急病人への心構え 家庭の医学

 誰でも目の前で、急に人が倒れたり、突然血を吐いたりするのを見ればおどろきますし、あわてます。しかし、急ぐ必要はあっても、あわててはいけません。
 まずは冷静沈着に状況(自分自身の安全の確保を含む)と意識を確認し、昏睡(こんすい)状態ならば気道の確保をはじめとする心肺蘇生法などの適切な処置をおこないましょう。
 同様に、早合点をしたり、うろたえてどなったりするのもいけません。このような行為は混乱を招くだけでなく、いたずらに周囲の人たちの正しい判断をじゃましたり、救護活動を遅らせることにつながるおそれがあるからです。
 また、日本人の特徴かもしれませんが、急病人を見ても「面倒なことにかかわり合いたくない」とばかりに、なにもせず、ただ野次馬と化している人がいるようです。心肺蘇生法などの救護処置ができない人でも、119番通報するなど、なにかの役に立てることはあります。

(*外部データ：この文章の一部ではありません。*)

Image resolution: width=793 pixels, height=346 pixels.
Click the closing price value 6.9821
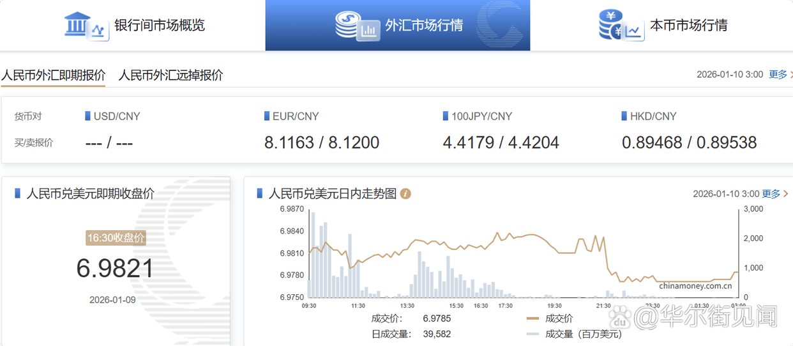click(x=116, y=268)
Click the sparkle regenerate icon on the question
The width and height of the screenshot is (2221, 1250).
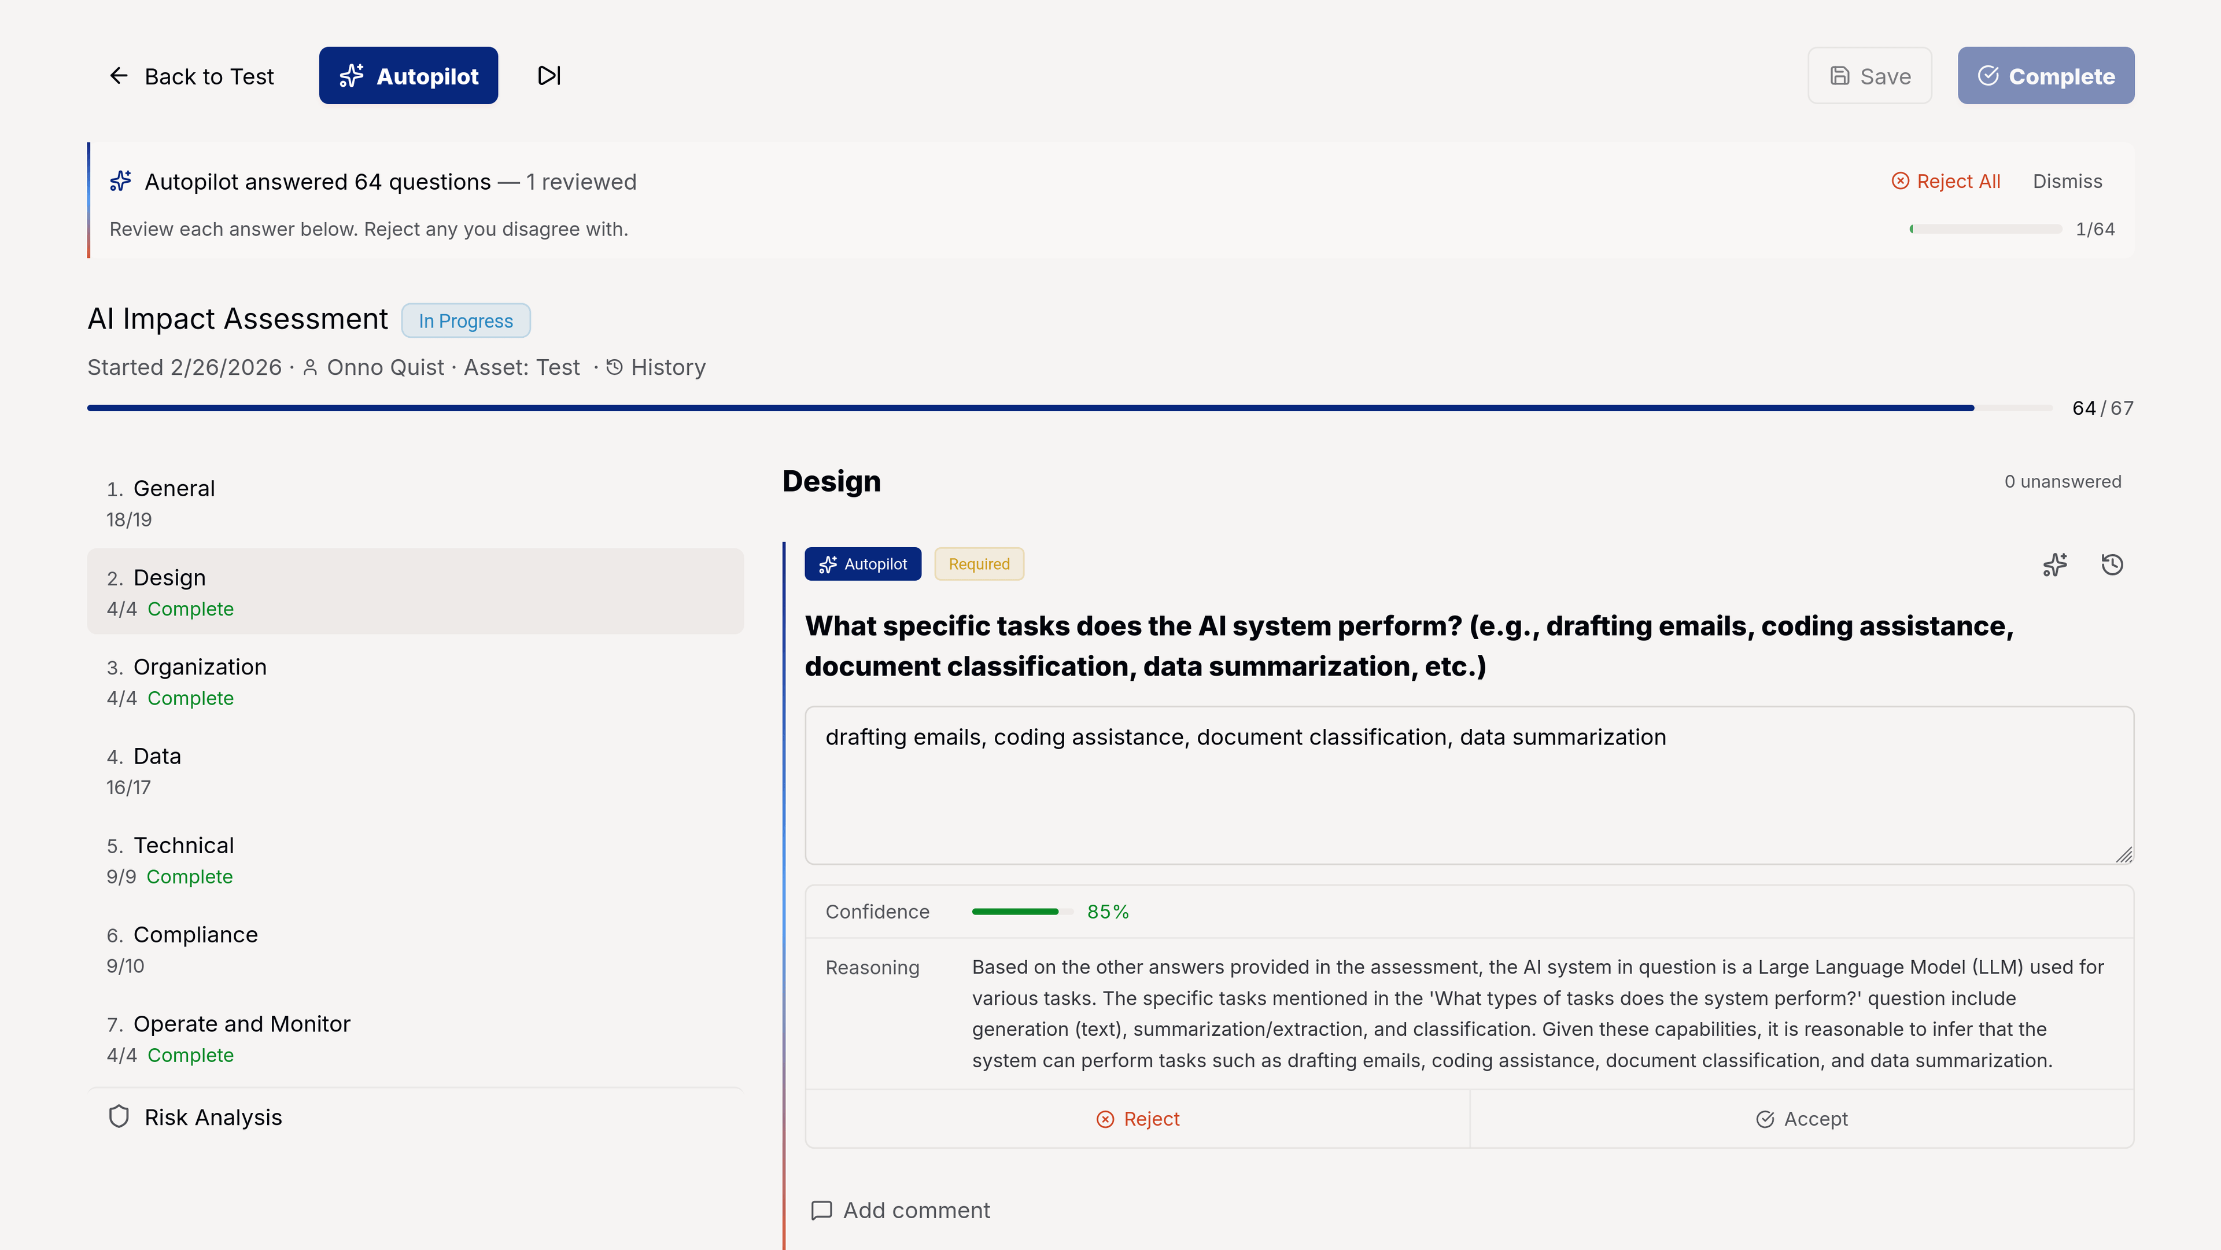click(x=2055, y=565)
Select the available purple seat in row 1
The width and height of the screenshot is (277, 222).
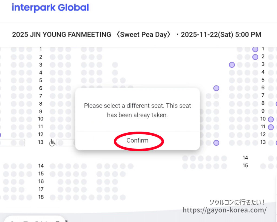(x=255, y=49)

 この次はあなたが倒れるかもしれません。急病人を見たときは、わたしたち一人ひとりが勇気を出して救護にあたる社会にしたいものです。また、身体的にハンディキャップをもっている人を見かけたら、「なにかお手伝いしましょうか」と声をかけてください。このちょっとした声がけが、駅でのホーム転落事故や交通事故などの痛ましい事故を防止することになるのです。